Medicaid QMB is a type of Medicare savings program that helps pay Medicare premiums. The Medicaid QMB (Qualified Medicare Beneficiary Program) pays a portion of the Medicare Part A (hospital insurance) and/or Part B (medical insurance) premium.
The Qualified Medicaid Beneficiary Program pays coinsurance, deductible and co-payment amounts for Medicare Part A and Part B covered services. Providers are not allowed to bill a QMB for either the provider’s customary charges for Medicare Part A or Part B services or the balance of the Medicare rate.
Qualified Medicaid beneficiaries are protected from liability for Medicare Part A and Part B charges, even when the provider amounts are less than the Medicare rate. Providers who bill a qualified Medicaid beneficiary for amounts above the Medicaid and Medicare rates are subject to sanctions.

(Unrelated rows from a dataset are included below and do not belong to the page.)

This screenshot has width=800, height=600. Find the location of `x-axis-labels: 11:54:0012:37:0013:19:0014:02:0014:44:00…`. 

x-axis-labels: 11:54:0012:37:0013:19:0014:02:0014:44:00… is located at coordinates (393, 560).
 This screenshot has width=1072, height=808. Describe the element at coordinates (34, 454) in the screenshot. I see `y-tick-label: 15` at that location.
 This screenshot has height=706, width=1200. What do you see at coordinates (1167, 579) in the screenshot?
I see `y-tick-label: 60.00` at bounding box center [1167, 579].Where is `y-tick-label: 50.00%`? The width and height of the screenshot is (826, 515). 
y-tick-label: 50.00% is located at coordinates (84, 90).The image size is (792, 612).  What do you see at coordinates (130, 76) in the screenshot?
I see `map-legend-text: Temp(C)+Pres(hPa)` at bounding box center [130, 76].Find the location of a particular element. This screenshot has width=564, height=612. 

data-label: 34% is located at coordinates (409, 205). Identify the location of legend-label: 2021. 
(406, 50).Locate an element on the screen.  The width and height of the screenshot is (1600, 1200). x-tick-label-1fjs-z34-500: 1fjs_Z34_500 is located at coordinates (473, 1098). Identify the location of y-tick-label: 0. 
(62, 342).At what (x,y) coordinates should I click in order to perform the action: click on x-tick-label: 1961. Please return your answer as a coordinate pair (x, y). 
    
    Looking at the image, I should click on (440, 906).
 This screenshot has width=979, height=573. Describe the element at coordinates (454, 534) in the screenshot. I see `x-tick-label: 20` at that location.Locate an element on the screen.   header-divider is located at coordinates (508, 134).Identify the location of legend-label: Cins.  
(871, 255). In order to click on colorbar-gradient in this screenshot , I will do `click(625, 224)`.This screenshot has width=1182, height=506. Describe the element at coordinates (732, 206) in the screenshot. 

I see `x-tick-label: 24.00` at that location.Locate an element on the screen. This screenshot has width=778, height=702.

Eligibility requirements for the QMB program vary by state. However, as a general rule, the applicant must have Medicare Part A and satisfy income and assets guidelines. If the applicant does not have Part A but meets other eligibility guidelines, the applicant’s home state will institute a process to enroll in Part A and the QMB program. Individual states count income and assets differently to determine eligibility.
General income limits are $993 per month for individuals and $1,331 per month for married couples. Resource limits for the QMB Program are $7,160 for one person and $10,750 for married couples. Countable resources include stocks, bonds and money held in a checking or savings count. Countable resources do not include the applicant’s home, one car, furniture, household and personal items.